COME È ANDATA Ammesso che il processo funzioni davvero, perché i risultati di laboratorio, dati diffusi per la stampa scientifica a parte, sono al limite del top secret, per ottenere questo nuovo biodiesel, i ricercatori sono partiti dalla naturale capacità dei batteri Escherichia coli di trasformare gli zuccheri in grasso per costruire le loro membrane cellulari e li hanno, poi, modificati geneticamente (per questo si definiscono transegnici), affinché fossero in grado di trasformare i grassi in carburante. Il lavoro di genetica ha riguardato l’inserimento nel loro Dna di geni metabolismo prelevati da altri due tipi batteri: il Photorhabdus luminescens e il cianobatterio Nostoc punctiforme. Il team di John Love ha, quindi, dichiarato che, grazie a queste modifiche genetiche, ora la nuova specie di batteri, che non sono altro che cosiddetti OGM o organismi geneticamente modificati, possono produrre molecole “strutturalmente e chimicamente identiche ai dieci tipi di carburante diesel comunemente in commercio”.
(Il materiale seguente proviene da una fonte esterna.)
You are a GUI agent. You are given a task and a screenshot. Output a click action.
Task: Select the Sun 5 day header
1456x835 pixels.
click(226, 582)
IL COMMENTO Ha aggiunto Love: “Il nostro obiettivo è ottenere un biocarburante che possa essere utilizzato senza dover modificare i motori delle automobili. Sostituire il diesel convenzionale con un biocarburante sarebbe un enorme passo verso il raggiungimento dell'obiettivo di ridurre dell'80% le emissioni di gas a effetto serra entro il 2050. La domanda globale di energia è in aumento e un combustibile indipendente sia dalle oscillazioni del prezzo del petrolio sia dalle instabilità politiche è una prospettiva sempre più attraente”.
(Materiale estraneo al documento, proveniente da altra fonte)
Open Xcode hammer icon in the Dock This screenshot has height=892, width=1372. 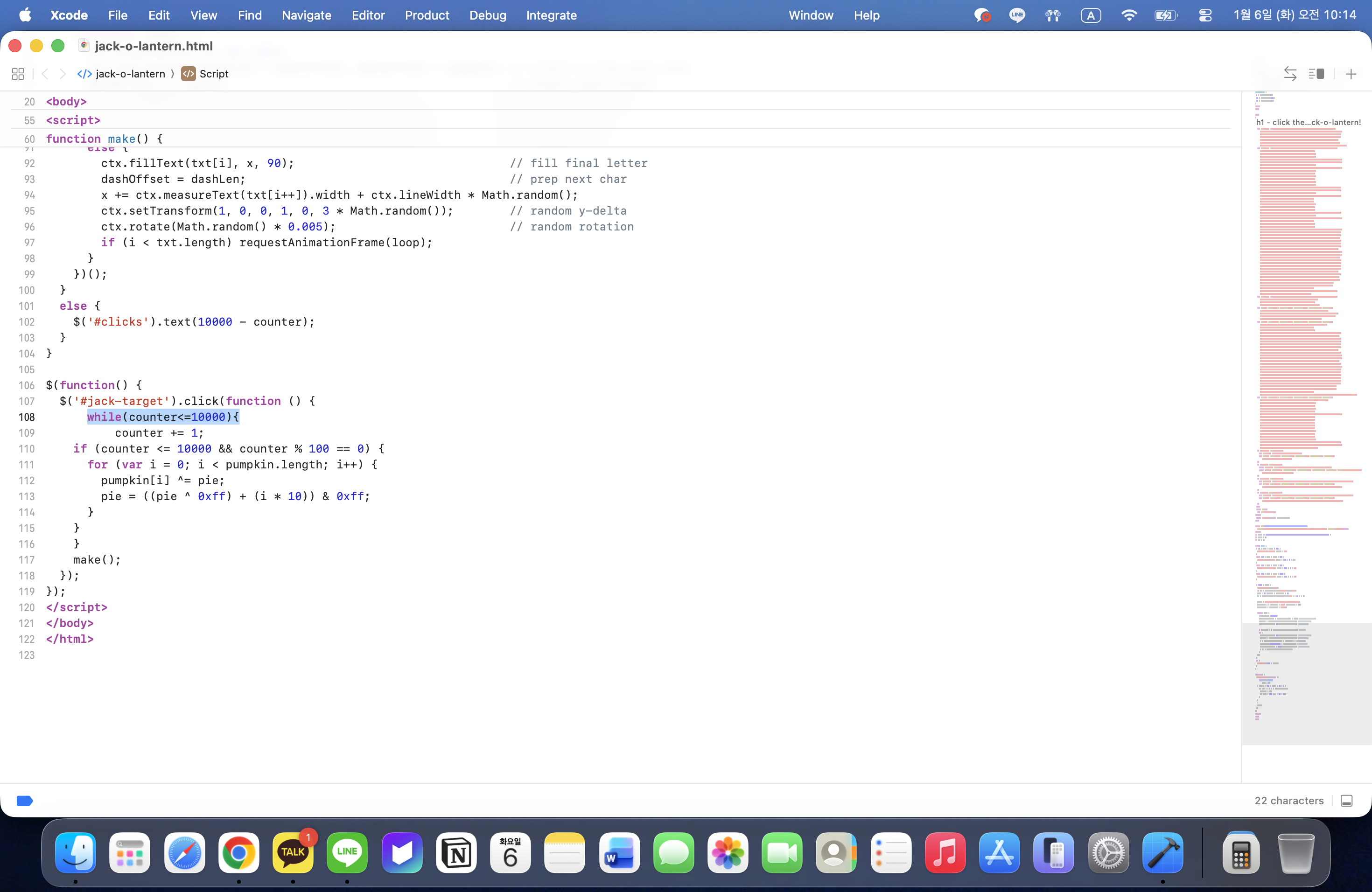click(x=1162, y=853)
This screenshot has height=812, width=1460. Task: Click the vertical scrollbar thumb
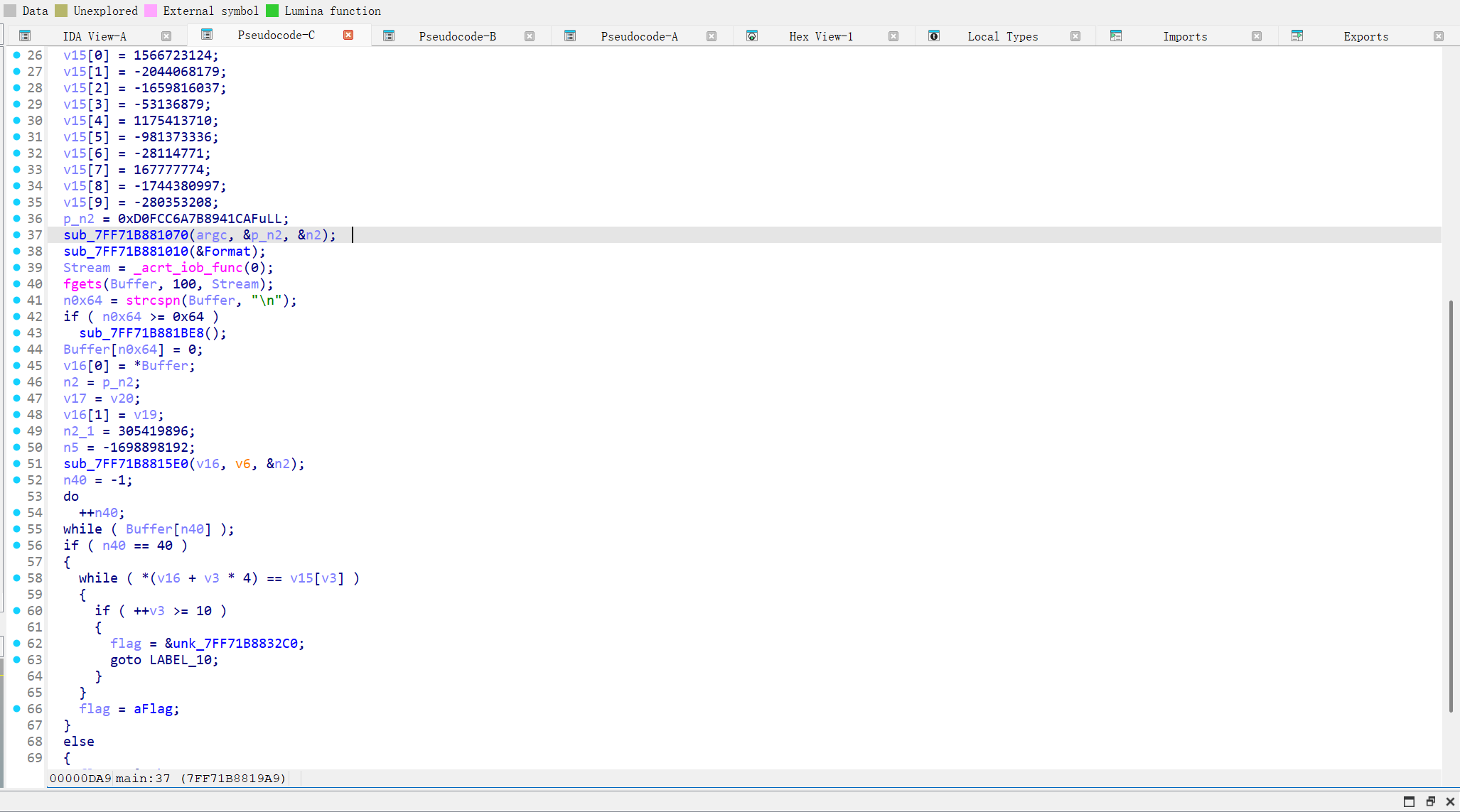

BATTERI MADE IN ITALY L’idea dell’inglese sembra fantascienza, ma il successo dell’impiego di batteri di sintesi è possibilissimo. Esiste già un’impresa italiana, che si chiama bio-on (www.bio-on.it) e produce un tipo di plastica completamente biodegradabile, senza l’uso di alcun prodotto pertrolchimico, a partire da una fermentazione batterica di zucchero. Il prodotto ottenuto si chiama Minerv-Pha (www.minerv.it). Questo nome deriva da PHAs, sigla dei polidrossialcanoati (Polyhydroxyalkanoato), biopolimeri che rappresentano una nuova generazione di poliesteri lineari, adatti a sostituire e migliorare i più comuni nell’uso industriale: PET, PE, PP, HDPE, LDPE. Minerv-pha è il primo biopolimero ad alte prestazioni, ottenuto da co-prodotti o scarti dello zucchero, in grado di dissolversi completamente in acqua di fiume o di mare, senza lasciare alcun residuo. In questo interessante documentario, si può vedere come nasce, come è prodotta e come si applica la plastica sintetizzata dai batteri.
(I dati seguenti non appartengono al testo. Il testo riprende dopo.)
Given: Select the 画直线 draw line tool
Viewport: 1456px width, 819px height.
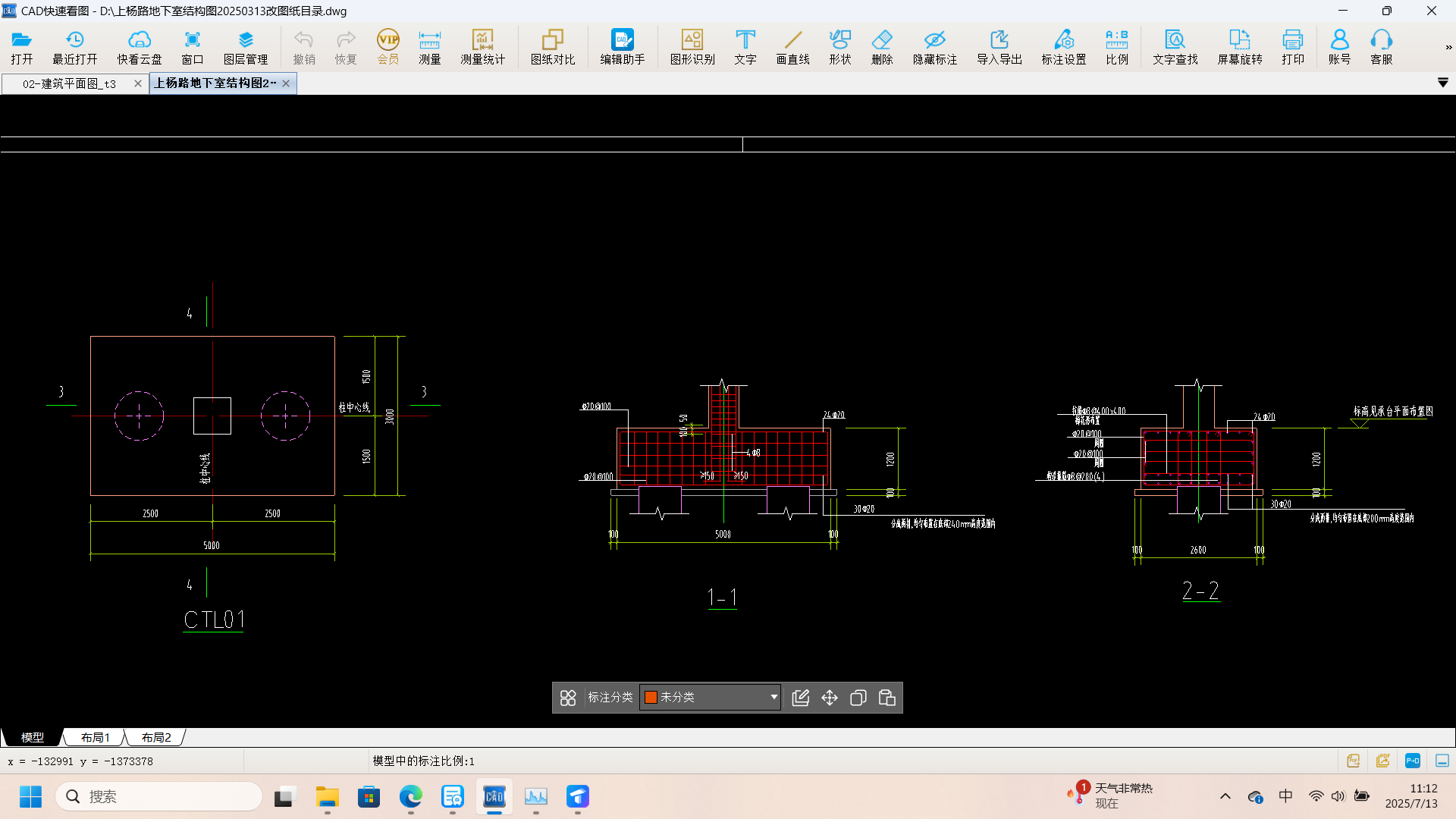Looking at the screenshot, I should 792,47.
ALTRI PRECEDENTI Erano già in commercio già altre forme di plastica naturale, di derivazione batterica e senza basi petrolchimiche, ma il processo per produrle è a tutt’oggi costoso e poco conveniente. Un esempio è il Butandiolo (BDO), fabbricato in gran parte dall’azienda americana di San Diego Genomatica (www.genomatica.com), con un valore di produzione annuale di oltre 4 miliardi di dollari, fra i diversi settori di applicazione, dall’industria automobilistica, a quella tessile, ai beni di consumo. Però quella italiana è meglio, perché è più ecologica.